*Stated problem*. Edit the lines from the one containing "Open OneDrive from the Apps grid" through the one containing "[x=268, y=21]", replacing "The image size is" with "The screenshot size is" and leaving everything else unchanged. Output only those lines.

-------- Material for the task

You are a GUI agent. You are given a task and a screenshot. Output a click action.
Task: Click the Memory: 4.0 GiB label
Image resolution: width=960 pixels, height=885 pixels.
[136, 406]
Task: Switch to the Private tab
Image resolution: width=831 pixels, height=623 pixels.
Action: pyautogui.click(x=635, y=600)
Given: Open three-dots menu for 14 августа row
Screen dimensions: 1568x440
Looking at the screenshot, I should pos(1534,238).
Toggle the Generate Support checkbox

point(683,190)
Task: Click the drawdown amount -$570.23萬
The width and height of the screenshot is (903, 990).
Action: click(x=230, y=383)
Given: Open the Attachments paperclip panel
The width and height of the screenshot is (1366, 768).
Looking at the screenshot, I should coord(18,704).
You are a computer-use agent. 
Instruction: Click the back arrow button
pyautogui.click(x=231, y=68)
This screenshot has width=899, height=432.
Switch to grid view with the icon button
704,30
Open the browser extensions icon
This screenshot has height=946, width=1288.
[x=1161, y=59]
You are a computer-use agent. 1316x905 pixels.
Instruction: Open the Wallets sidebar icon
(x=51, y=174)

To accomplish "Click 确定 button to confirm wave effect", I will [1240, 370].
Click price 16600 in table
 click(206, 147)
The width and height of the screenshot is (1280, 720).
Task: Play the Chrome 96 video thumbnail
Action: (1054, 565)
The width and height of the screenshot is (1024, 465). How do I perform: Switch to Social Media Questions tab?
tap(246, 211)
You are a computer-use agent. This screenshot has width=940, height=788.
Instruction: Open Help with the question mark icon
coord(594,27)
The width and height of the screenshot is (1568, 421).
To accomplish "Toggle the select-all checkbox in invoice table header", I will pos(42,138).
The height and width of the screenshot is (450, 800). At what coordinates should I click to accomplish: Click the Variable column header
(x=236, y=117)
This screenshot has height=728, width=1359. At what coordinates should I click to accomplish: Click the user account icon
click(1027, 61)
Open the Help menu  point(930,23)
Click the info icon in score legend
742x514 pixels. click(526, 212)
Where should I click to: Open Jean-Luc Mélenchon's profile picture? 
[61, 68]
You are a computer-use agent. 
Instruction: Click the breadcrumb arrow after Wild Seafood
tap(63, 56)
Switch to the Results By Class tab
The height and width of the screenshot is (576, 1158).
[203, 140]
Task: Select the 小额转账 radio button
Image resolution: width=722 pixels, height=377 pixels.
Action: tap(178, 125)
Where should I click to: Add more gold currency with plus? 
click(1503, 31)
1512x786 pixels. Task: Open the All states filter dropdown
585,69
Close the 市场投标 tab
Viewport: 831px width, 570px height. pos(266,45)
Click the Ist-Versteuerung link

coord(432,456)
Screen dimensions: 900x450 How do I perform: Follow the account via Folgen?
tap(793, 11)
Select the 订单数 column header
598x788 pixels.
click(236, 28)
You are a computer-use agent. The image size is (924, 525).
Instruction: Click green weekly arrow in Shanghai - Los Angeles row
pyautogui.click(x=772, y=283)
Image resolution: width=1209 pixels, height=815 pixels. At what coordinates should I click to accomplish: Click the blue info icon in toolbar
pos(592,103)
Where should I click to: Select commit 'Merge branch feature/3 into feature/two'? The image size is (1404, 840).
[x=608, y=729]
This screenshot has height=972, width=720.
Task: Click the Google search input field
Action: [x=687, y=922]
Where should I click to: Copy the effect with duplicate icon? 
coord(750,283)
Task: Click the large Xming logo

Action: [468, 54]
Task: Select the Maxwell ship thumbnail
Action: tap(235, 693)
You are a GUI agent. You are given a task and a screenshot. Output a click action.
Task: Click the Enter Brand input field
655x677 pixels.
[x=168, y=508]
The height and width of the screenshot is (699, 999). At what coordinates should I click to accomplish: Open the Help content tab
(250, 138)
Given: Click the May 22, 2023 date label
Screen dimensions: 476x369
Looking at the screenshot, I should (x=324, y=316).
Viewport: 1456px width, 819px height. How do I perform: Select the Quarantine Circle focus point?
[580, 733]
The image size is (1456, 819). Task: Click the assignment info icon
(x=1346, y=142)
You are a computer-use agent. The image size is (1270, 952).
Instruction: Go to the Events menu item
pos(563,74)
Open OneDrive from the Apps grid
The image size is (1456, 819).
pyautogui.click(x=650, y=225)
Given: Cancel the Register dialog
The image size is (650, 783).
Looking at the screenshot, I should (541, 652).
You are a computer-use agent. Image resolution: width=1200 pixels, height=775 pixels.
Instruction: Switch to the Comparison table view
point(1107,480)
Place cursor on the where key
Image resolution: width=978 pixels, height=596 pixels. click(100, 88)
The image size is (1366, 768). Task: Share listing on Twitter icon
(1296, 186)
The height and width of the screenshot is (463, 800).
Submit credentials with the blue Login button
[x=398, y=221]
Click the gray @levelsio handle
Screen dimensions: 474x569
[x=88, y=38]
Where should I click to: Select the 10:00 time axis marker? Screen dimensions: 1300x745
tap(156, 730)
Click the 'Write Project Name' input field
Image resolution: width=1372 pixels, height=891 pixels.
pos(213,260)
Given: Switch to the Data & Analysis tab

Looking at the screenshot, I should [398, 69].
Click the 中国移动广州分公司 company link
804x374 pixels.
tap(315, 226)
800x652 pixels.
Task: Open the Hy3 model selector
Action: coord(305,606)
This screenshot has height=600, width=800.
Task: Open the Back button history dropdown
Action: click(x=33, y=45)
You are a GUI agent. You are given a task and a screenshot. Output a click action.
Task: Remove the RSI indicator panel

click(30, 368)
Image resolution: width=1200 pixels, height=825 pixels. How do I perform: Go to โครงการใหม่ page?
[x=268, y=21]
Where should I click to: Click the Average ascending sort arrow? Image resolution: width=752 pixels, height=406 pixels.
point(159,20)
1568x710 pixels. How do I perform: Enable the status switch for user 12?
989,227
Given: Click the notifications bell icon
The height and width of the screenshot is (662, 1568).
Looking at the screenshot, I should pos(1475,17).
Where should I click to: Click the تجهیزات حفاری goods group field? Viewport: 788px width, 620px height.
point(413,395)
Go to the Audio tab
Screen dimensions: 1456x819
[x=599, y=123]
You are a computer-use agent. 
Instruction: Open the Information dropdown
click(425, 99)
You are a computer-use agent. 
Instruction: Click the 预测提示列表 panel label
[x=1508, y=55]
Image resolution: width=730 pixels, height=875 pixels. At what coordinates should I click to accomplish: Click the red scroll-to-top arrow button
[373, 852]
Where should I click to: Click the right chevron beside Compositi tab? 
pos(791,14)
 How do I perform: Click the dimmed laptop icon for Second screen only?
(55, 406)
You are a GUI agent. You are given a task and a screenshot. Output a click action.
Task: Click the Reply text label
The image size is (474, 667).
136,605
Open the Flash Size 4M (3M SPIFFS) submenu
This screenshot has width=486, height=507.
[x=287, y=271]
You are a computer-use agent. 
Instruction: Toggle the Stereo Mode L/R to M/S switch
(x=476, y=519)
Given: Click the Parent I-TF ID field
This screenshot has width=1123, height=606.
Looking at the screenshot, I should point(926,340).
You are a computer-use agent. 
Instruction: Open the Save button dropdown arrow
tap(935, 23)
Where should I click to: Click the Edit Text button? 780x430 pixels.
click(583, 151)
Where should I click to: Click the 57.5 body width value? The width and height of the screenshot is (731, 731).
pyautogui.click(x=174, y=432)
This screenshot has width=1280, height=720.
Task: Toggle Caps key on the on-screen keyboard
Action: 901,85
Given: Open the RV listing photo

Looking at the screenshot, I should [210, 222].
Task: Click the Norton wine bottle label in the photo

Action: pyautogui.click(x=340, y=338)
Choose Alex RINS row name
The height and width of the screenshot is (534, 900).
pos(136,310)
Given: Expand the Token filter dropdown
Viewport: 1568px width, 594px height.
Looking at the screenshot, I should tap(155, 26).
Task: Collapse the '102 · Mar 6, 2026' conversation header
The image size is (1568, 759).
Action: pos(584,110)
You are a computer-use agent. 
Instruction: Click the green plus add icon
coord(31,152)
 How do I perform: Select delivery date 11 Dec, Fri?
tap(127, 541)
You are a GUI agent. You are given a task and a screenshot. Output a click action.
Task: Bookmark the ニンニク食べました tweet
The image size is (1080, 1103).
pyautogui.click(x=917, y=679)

----------------

*Exercise answer*.
Open OneDrive from the Apps grid
The screenshot size is (1456, 819).
pyautogui.click(x=650, y=225)
Given: Cancel the Register dialog
The screenshot size is (650, 783).
Looking at the screenshot, I should (541, 652).
You are a computer-use agent. Image resolution: width=1200 pixels, height=775 pixels.
Instruction: Switch to the Comparison table view
point(1107,480)
Place cursor on the where key
Image resolution: width=978 pixels, height=596 pixels. click(100, 88)
The screenshot size is (1366, 768). Task: Share listing on Twitter icon
(1296, 186)
The height and width of the screenshot is (463, 800).
Submit credentials with the blue Login button
[x=398, y=221]
Click the gray @levelsio handle
Screen dimensions: 474x569
[x=88, y=38]
Where should I click to: Select the 10:00 time axis marker? Screen dimensions: 1300x745
tap(156, 730)
Click the 'Write Project Name' input field
Image resolution: width=1372 pixels, height=891 pixels.
pos(213,260)
Given: Switch to the Data & Analysis tab

Looking at the screenshot, I should [398, 69].
Click the 中国移动广州分公司 company link
804x374 pixels.
tap(315, 226)
800x652 pixels.
Task: Open the Hy3 model selector
Action: coord(305,606)
This screenshot has height=600, width=800.
Task: Open the Back button history dropdown
Action: click(x=33, y=45)
You are a GUI agent. You are given a task and a screenshot. Output a click action.
Task: Remove the RSI indicator panel

click(30, 368)
Image resolution: width=1200 pixels, height=825 pixels. How do I perform: Go to โครงการใหม่ page?
[x=268, y=21]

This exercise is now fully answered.